Die Zielgruppe Ariana Grandes dürften Mädchen zwischen 8 und 18 Jahren sein. Nicht nur das sonnige Gekreisch, das den Auftritt der Sängerin in der Stadthalle über gut 90 Minuten begleitet, ist ein Anzeichen dafür, dass man hier in eine Welt eintaucht, die aus Glitzersteinchen und rosa Herzen zu bestehen scheint. Aber hinter dieser Fassade fröhlicher Unbeschwertheit steckt sehr viel mehr. Grande ist gewissermaßen die akustische Verlängerung des Einhorn- und My-Little-Pony-Universums in die Adoleszenz. Man kann sich andere, jedoch kaum bessere Musik vorstellen, welche das Jungsein, die nicht gerade unkomplizierte Phase des Erwachsenwerdens eskortiert als jene Grandes, deren bittersüße Stücke von den Ängsten und Freuden der Teenie-Jahre handeln. Die jenseits der 20 natürlich nicht ausgestanden beziehungsweise vorbei sind.
Grande packt in ihren raffinierten Pop eine Riesenportion feministisches Self-Empowerment (wie man das heute nennt). „God Is a Woman“ platziert sie an den Anfang der Show, keck arrangiert als Letztes Abendmahl, mit der Künstlerin in der Mitte ihres Tänzerensembles, das gemeinsam mit ihr die exakt getaktete, bis ins kleinste Detail choreografierte Show trägt. Dass Grande, diese kleine, große Person, neben der Stimmakrobatik auch noch das Tanzen auf Plateausohlen perfektioniert hat, ist charakteristisch für den Zirkus, den US-Popshows heute veranstalten. Da wird nichts dem Zufall oder einer spontanen Laune überlassen, da wird performt, performt, performt. Die Logik des „I Want It, I Got It“ (so die Zeile aus „7 Rings“) ist aber keine, die im Konsum stecken bleibt, sondern aus dem Konsum eine Chiffre für erwähnte feministische Ermächtigung macht. Das ist ebenso widersprüchlich wie wunderbar.

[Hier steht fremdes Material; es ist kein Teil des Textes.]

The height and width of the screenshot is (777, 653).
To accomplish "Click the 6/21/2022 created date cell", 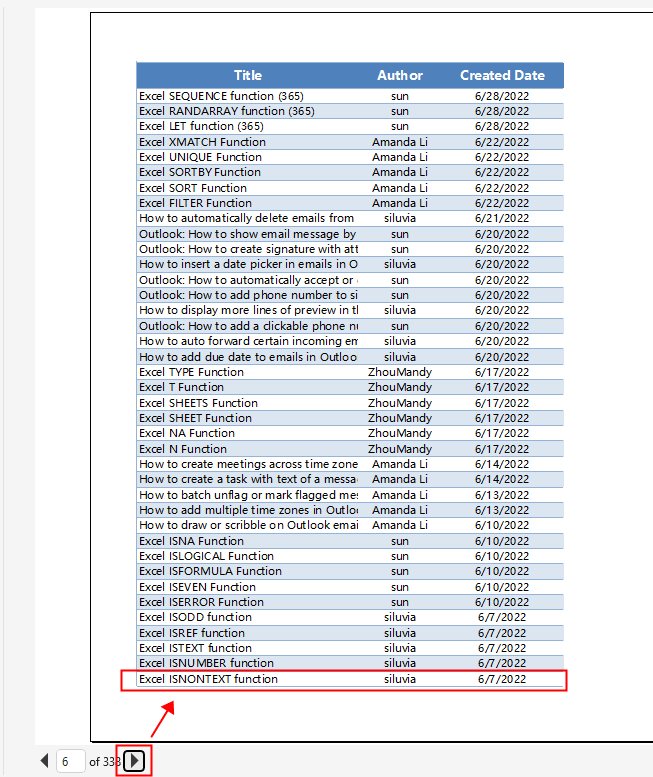I will (x=502, y=218).
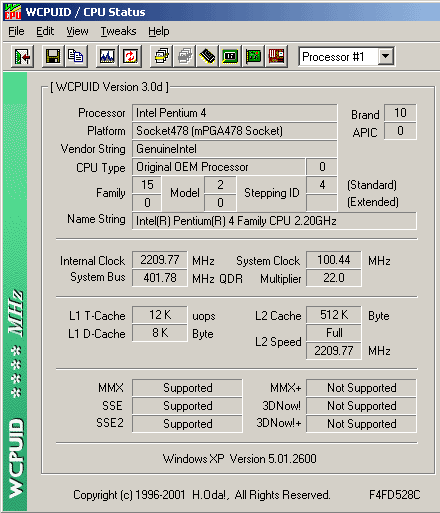Click the red refresh arrows icon
The width and height of the screenshot is (440, 513).
click(130, 56)
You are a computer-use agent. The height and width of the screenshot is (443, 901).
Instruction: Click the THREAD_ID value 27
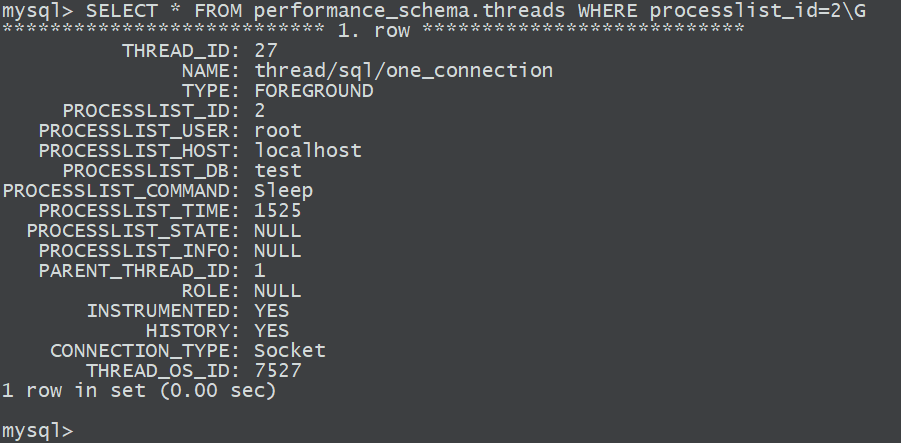[266, 51]
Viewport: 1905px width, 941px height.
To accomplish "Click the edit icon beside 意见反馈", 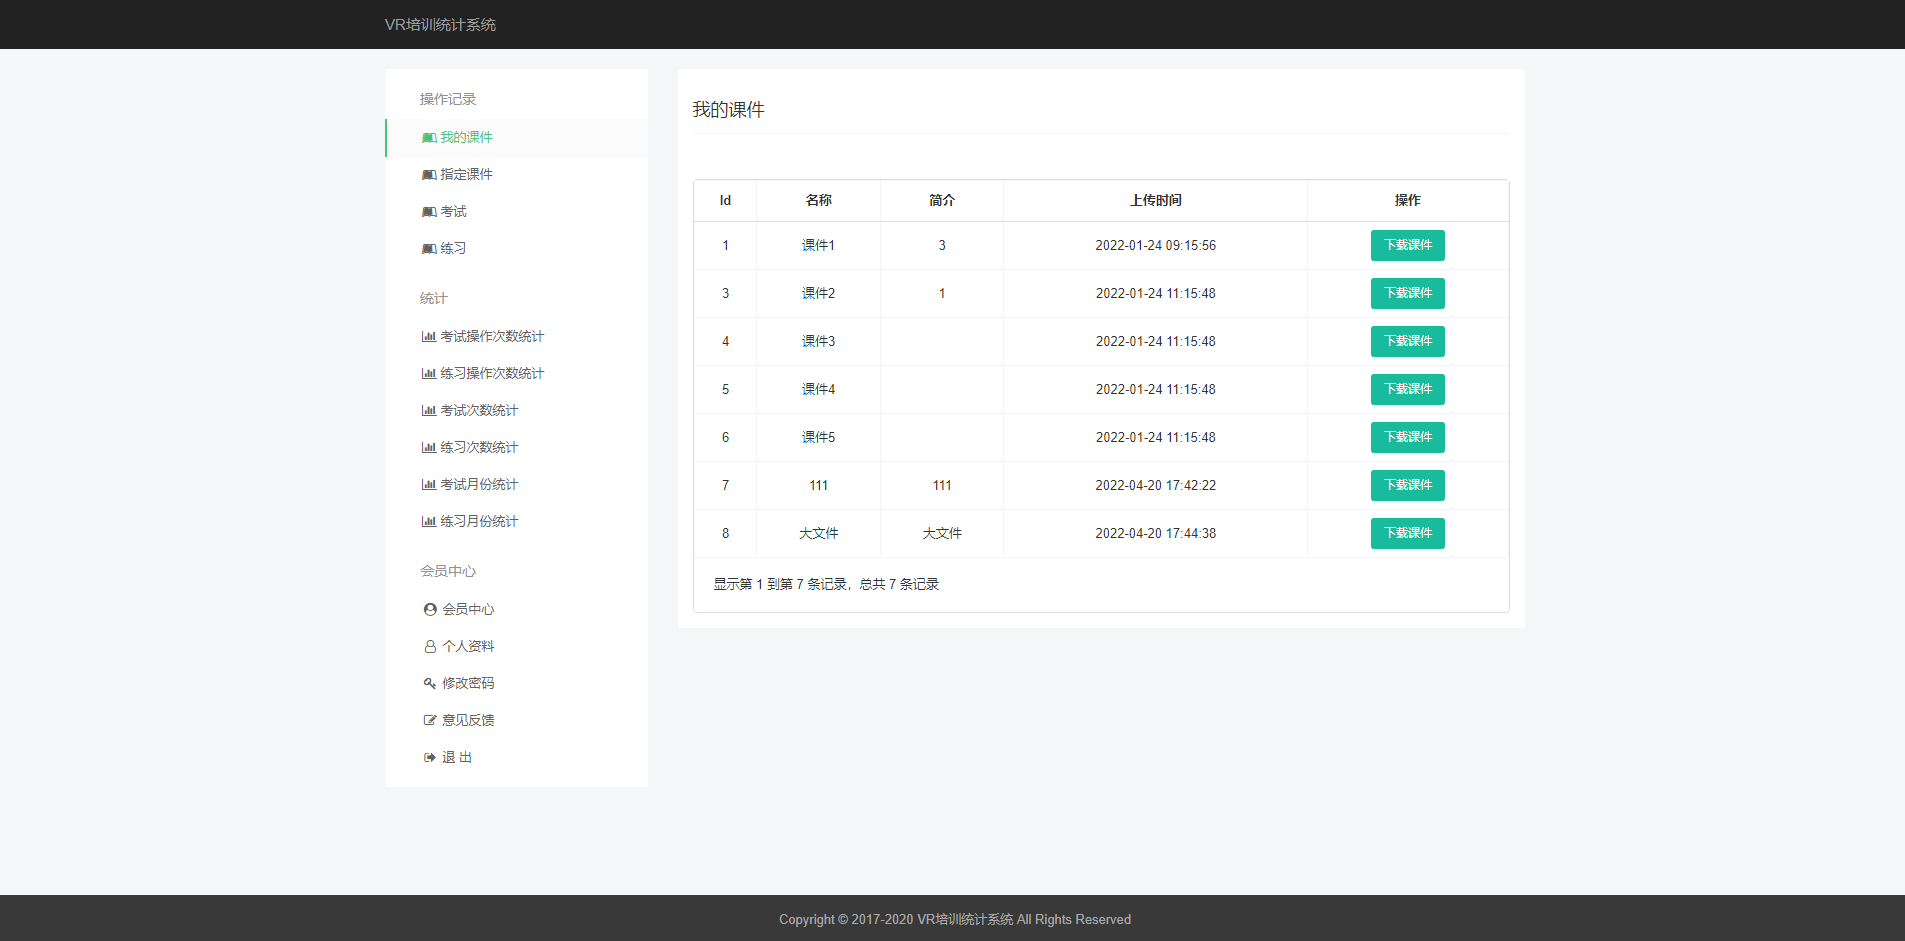I will tap(430, 721).
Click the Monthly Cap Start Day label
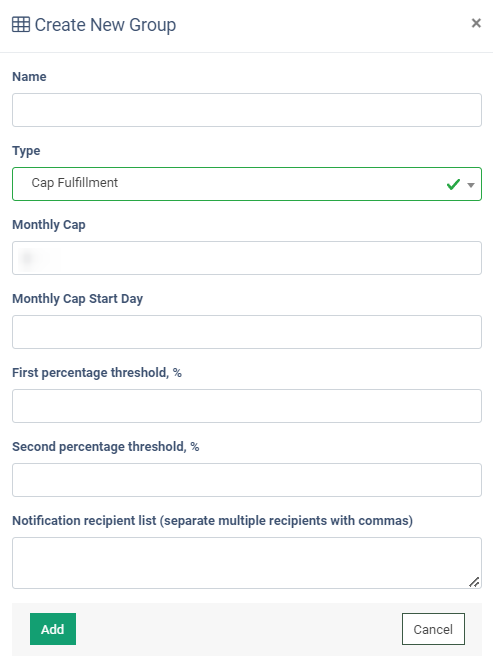This screenshot has height=668, width=493. pos(77,299)
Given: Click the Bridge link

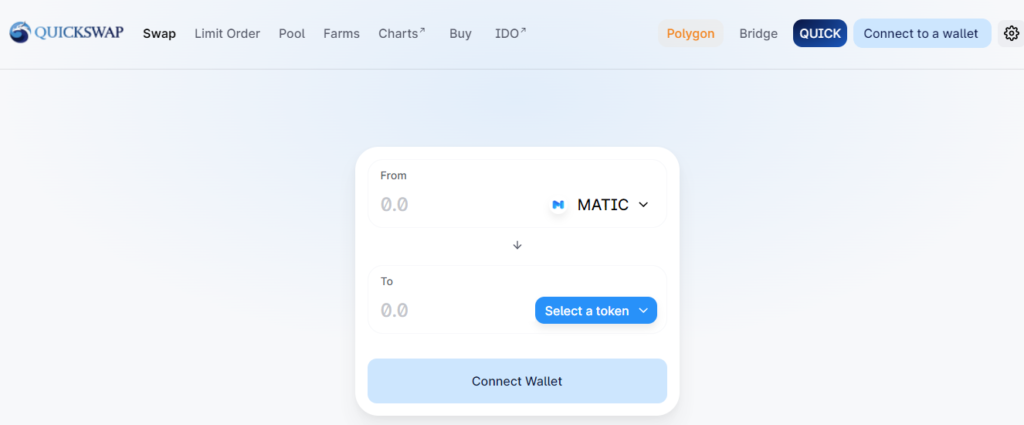Looking at the screenshot, I should 758,33.
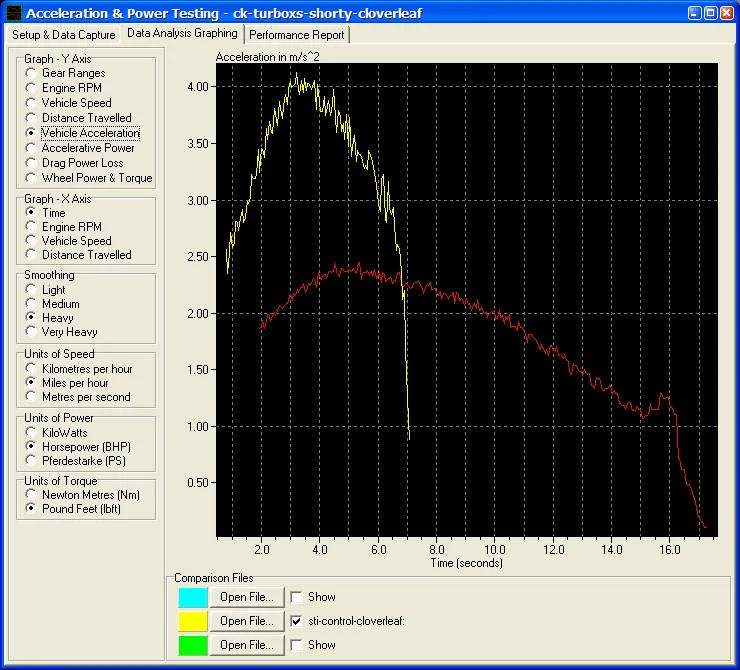
Task: Click Open File button beside cyan swatch
Action: (x=247, y=597)
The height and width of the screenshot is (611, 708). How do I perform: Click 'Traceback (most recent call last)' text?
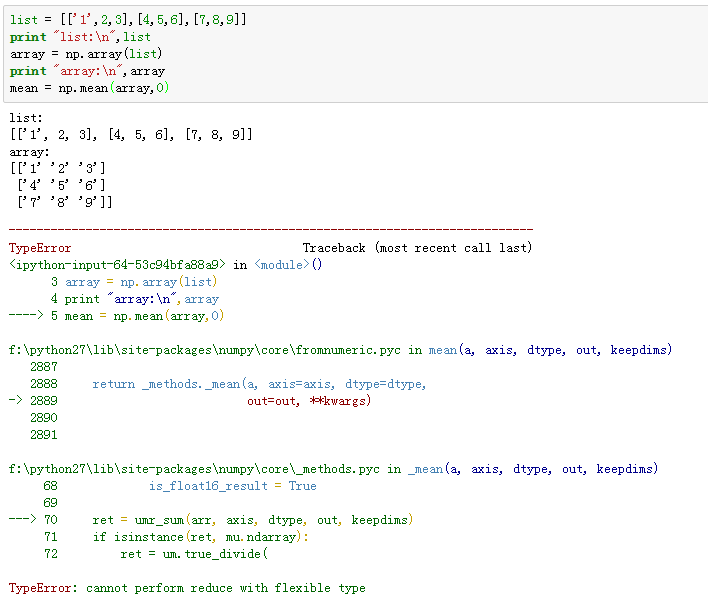pyautogui.click(x=417, y=247)
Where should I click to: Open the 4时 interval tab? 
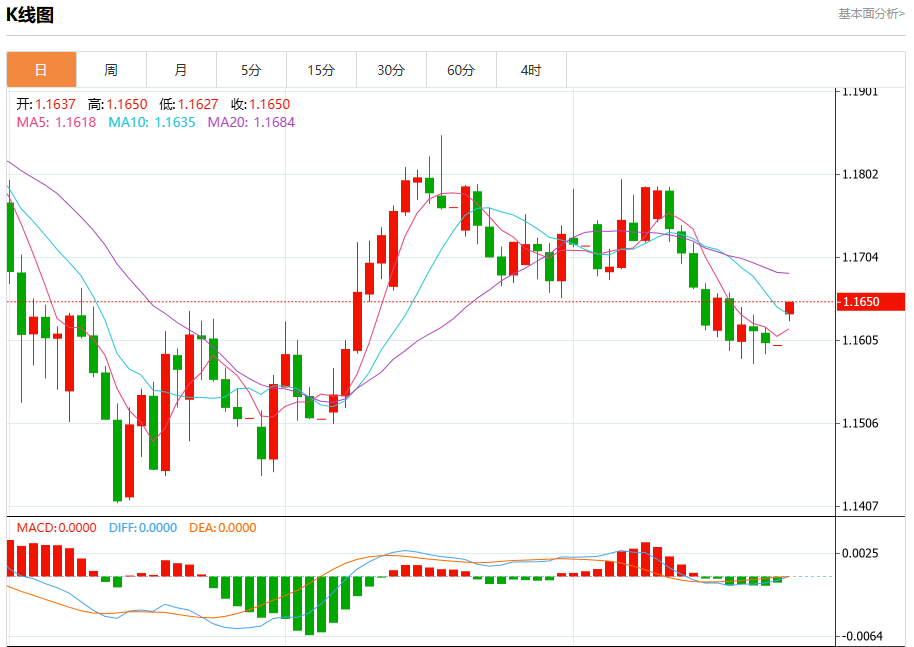tap(531, 70)
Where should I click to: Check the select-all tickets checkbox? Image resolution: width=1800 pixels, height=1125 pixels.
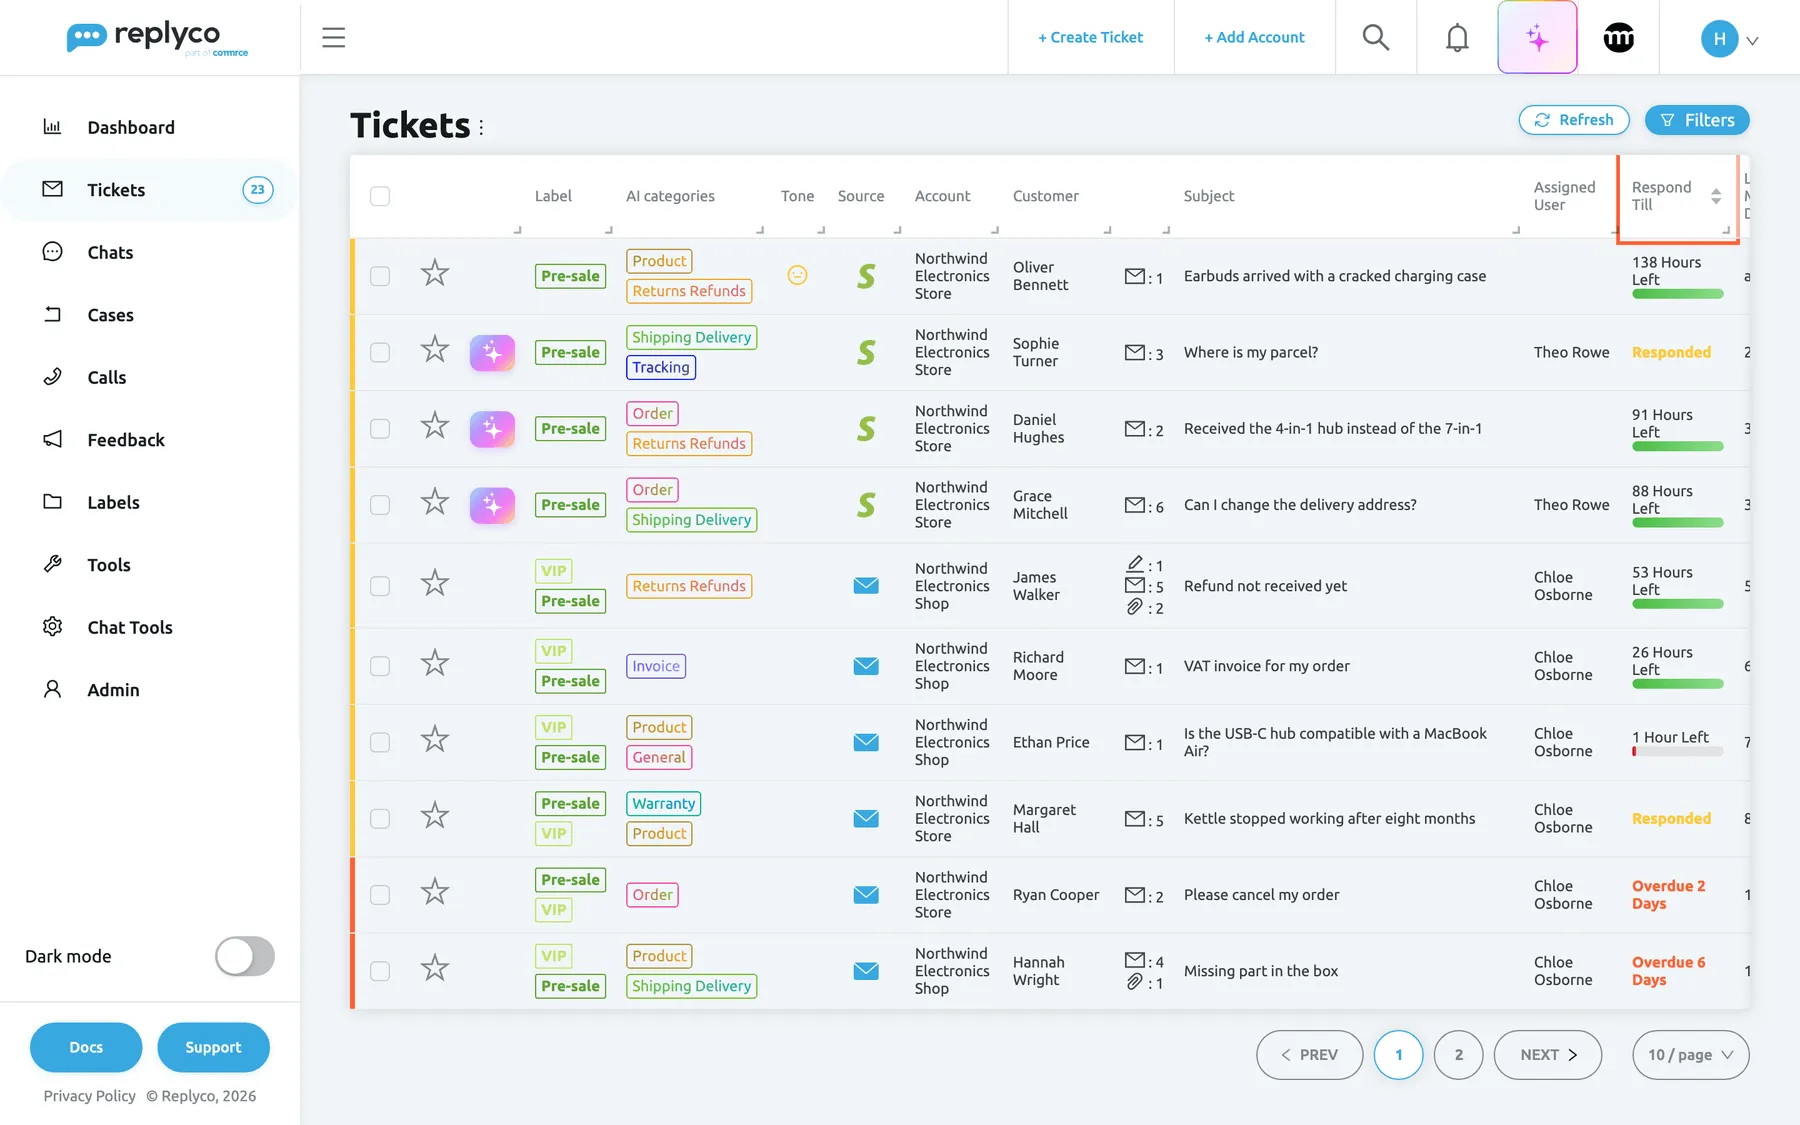point(380,196)
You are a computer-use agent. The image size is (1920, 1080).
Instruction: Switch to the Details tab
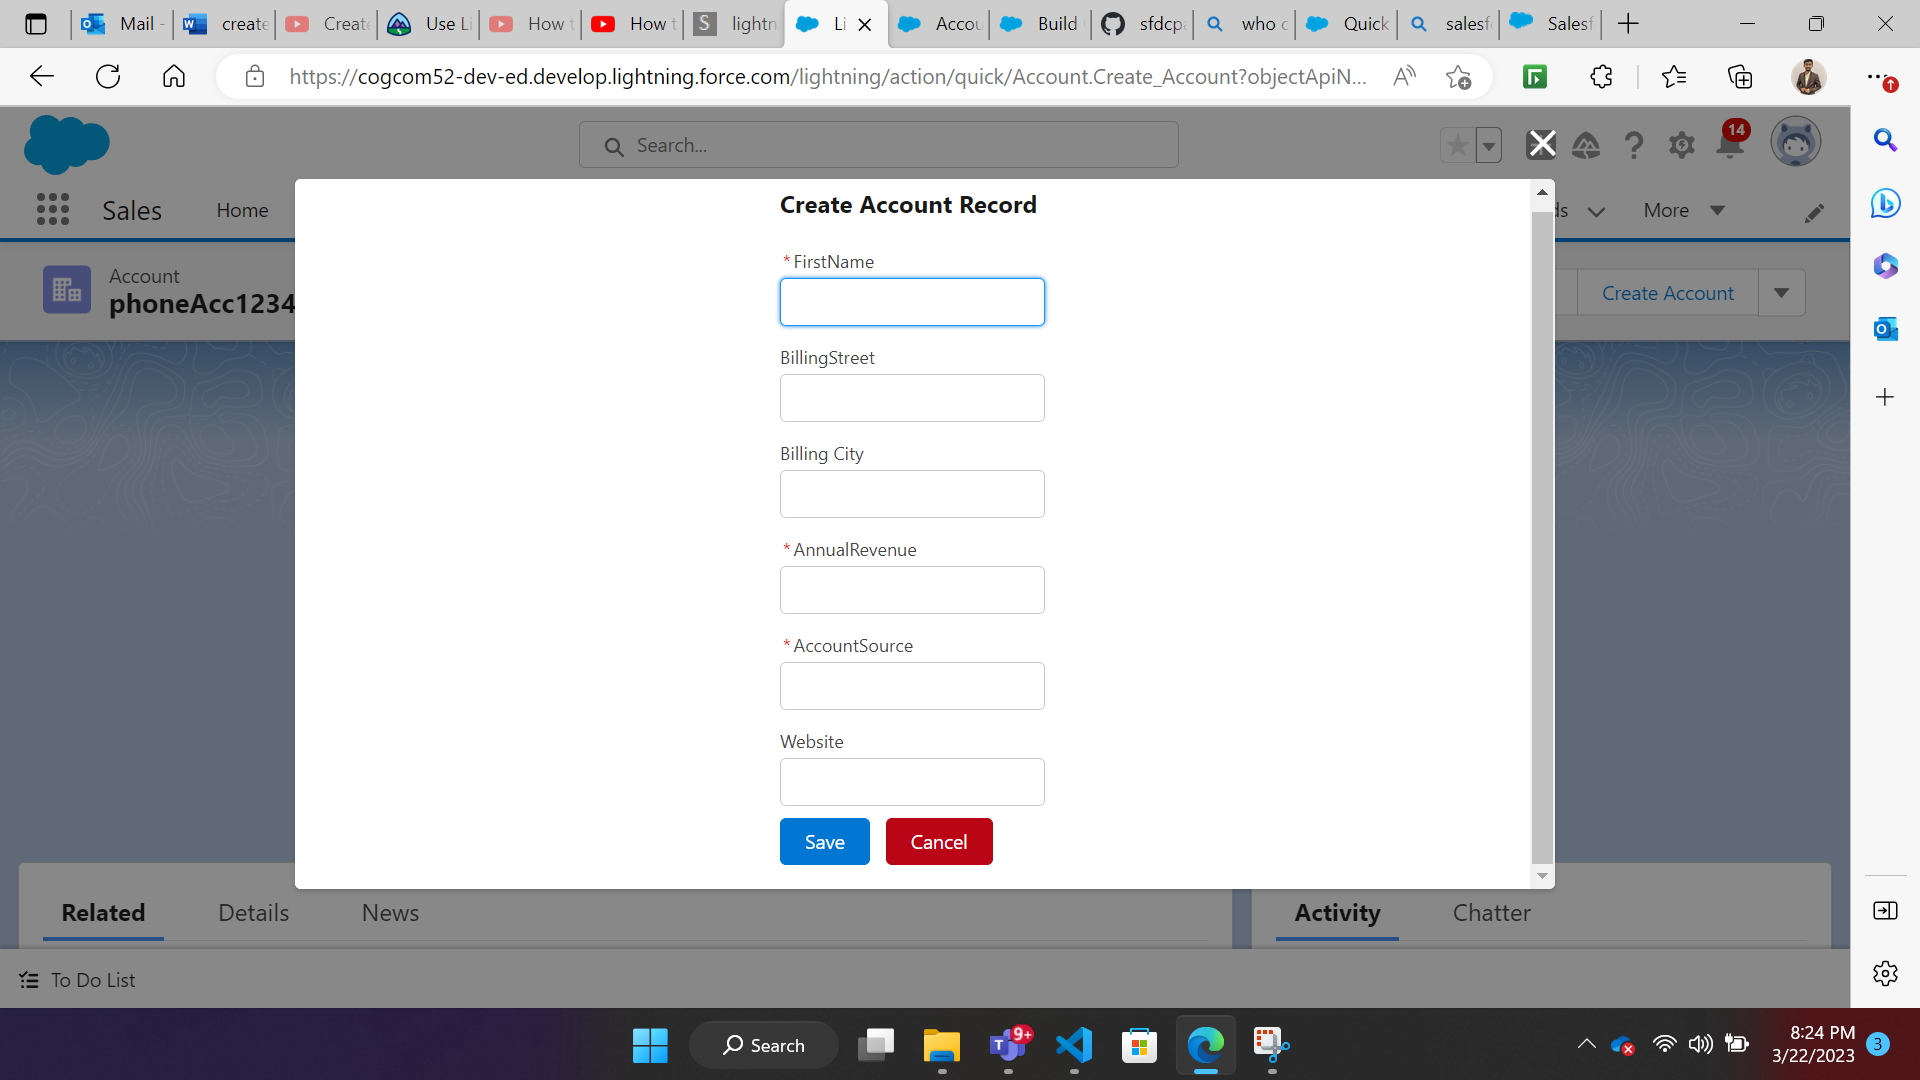[x=253, y=912]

Im matschigen Sound der Stadthalle geht einiges von der Musik verloren, die Ariana Grande seit Jahren mit der Créme heutiger US-Popmusik kreiert. Sogar aus einer Werbejingle-Melodie wie jener zu „Sweetener“ wird ein Maximum an Coolness herausgeholt, während das von „My Favourite Things“ (aus „The Sound of Music“) abgeleitete „7 Rings“ (auch live mit Straßenkreuzer als Kulisse) oder das knackige „Side to Side“ pure Pop-Brillanz sind. Nicki Minaj ist beim unwiderstehlichen „The Light Is Coming“ natürlich nur via Tonkonserve zu Gast, die stattliche Anzahl hoch spannender Acts (von Pharrell bis Missy Elliott), die sich in Grandes Aufnahmestudio die Klinke in die Hand geben, haben dem Teenie-Star Credibility und Gewicht verliehen. Die Grammys ließen nicht auf sich warten.
„Thank U, Next“ beschließt das Spektakel. Ein großes, tröstliches Stück über Teenage- Angst und verlorene Liebe. Es gibt wahrlich schlechtere Vorbilder für junge Mädchen als Ariana Grande. Alles Gemecker überlassen wir den Zynikern. Davon gibt es eh genug.